Software developers and testers have long struggled with how to elicit proactive responses from their coworkers when reviewing code for security vulnerabilities and errors. For a code review to be successful, it must not only identify potential problems but also elicit an active response from the colleague responsible for modifying the code. To understand the factors that contribute to this outcome, we analyze a novel dataset of more than one million code reviews for the Google Chromium project, from which we extract linguistic features of feedback that elicited responsive actions from coworkers. Using a manually-labeled subset of reviewer comments, we trained a highly accurate classifier to identify 'acted-upon' comments (AUC = 0.85). Our results demonstrate the utility of our dataset, the feasibility of using NLP for this new task, and the potential of NLP to improve our understanding of how communications between colleagues can be authored to elicit positive, proactive responses.

Datasets

There are two datasets available for download. In each one, we have (to the best of our knowledge) de-identified all usernames and email addresses of developers involved in the Chromium Project. The datasets described below were exported from the PostgreSQL database used in our research. Everything needed to recollect and recreate our database is available here. A README.md file, which explains the structure of the datasets, is included in the download below.
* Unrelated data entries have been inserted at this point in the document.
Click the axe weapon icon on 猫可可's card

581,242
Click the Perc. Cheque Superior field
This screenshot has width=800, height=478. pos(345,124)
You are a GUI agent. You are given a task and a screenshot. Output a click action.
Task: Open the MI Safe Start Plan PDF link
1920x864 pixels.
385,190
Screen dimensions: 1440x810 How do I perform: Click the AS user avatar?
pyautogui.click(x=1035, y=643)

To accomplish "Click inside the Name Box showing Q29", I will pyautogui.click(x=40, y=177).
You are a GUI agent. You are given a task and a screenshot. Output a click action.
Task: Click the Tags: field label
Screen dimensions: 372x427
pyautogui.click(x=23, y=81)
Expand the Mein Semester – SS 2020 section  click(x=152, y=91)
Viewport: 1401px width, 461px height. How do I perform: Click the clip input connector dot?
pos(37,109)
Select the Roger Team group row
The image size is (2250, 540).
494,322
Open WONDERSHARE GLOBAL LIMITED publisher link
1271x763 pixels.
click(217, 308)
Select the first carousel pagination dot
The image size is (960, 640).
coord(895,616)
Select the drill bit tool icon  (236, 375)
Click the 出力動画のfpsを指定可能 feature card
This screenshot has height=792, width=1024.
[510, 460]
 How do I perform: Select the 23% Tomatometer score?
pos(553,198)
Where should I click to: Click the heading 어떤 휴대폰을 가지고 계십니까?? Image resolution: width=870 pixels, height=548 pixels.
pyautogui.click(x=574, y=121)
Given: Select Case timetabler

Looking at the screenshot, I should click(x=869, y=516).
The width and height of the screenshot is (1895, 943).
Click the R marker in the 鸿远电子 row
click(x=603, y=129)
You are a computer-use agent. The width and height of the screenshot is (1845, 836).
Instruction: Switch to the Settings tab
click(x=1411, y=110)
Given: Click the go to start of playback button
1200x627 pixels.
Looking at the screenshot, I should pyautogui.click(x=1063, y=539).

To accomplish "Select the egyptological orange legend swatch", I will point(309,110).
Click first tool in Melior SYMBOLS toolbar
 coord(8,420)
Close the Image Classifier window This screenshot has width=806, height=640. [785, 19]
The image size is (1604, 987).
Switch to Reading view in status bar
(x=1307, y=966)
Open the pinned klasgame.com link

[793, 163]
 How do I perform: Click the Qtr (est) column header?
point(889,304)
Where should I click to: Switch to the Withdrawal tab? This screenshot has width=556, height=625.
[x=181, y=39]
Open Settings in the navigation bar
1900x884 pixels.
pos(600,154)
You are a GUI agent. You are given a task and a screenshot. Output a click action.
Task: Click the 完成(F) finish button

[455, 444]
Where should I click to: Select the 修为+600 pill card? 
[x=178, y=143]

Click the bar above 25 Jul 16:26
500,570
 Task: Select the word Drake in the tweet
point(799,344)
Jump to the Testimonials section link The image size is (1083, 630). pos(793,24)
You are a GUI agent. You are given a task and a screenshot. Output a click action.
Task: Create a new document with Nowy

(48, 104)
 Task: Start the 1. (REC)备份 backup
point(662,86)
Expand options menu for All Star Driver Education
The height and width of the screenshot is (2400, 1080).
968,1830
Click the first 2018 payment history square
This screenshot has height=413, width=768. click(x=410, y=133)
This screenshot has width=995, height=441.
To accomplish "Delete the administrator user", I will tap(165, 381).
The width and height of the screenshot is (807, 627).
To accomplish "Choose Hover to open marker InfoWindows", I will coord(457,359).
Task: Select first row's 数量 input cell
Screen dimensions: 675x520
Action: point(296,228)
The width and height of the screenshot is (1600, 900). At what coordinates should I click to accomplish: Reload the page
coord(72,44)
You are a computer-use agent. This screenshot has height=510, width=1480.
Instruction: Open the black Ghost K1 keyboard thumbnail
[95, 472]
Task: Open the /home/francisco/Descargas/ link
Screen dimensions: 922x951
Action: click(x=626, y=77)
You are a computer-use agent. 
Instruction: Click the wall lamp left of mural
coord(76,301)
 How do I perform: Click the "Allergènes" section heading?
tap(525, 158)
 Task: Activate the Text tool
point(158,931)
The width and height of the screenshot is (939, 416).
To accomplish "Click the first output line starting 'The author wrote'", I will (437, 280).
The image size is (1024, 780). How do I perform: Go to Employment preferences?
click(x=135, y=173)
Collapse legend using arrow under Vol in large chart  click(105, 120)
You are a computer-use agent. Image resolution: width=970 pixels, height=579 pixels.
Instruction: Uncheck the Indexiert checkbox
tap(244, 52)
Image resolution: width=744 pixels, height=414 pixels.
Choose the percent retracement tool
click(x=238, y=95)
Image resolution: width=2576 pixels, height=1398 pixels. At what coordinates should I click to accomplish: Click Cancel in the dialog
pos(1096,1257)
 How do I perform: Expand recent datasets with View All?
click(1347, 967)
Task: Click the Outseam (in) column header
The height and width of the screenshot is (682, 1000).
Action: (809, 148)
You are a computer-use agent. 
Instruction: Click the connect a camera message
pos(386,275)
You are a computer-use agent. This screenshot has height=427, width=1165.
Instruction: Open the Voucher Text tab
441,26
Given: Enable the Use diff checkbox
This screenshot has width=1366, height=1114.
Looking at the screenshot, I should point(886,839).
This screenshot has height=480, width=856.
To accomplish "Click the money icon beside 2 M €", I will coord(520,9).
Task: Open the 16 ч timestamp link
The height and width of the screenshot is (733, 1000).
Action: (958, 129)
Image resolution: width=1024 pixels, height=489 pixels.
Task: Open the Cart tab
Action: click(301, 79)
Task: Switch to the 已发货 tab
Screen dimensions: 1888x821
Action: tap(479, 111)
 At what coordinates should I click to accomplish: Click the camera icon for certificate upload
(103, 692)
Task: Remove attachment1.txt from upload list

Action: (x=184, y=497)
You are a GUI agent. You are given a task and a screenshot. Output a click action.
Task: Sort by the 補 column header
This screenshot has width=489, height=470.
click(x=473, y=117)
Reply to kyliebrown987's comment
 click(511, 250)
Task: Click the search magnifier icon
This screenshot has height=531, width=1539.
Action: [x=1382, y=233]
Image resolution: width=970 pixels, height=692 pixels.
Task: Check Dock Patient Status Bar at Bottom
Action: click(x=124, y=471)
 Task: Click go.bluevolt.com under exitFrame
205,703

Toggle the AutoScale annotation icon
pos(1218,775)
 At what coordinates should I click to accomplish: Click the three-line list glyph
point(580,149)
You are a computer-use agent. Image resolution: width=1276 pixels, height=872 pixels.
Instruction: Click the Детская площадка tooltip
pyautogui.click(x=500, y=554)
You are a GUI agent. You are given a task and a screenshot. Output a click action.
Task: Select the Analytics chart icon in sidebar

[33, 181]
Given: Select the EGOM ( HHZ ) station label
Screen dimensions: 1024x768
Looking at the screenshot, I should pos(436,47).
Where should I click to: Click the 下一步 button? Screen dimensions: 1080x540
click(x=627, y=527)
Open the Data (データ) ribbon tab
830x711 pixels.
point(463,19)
CONVERSATIONS: This is the full dataset containing over 1.5 million comments posted by developers reviewing proposed code changes. The dataset also includes the values we calculated for all nine linguistic features (described in Section 4 of the paper cited below).

ANNOTATIONS: This dataset is a subset of the CONVERSATIONS dataset. It contains the data used in the classification experiment outlined in Section 5 of the paper cited below (2,994 comments automatically identified as acted-upon and 800 comments manually identified as not (known-to-be) acted-upon).

Download: chromium_conversations.tar.gz | 270MB Compressed; 1GB Raw

Citation

We encourage you to use this dataset in your research. If you do, we ask that you please cite:

A Dataset for Identifying Actionable Feedback in Collaborative Software Development.

B.S. Meyers, N. Munaiah, E. Prud'hommeaux, A. Meneely, C.O. Alm, J. Wolff, and P.K. Murukannaiah.

Proceedings of the 2018 Meeting for the Association for Computational Linguistics (ACL).

License

Rietveld, the system that facilitates code review in Chromium, is licensed under the Apache v2.0 license.

The datasets we are releasing are licensed under the Creative Commons ShareAlike license (CC-BY-SA).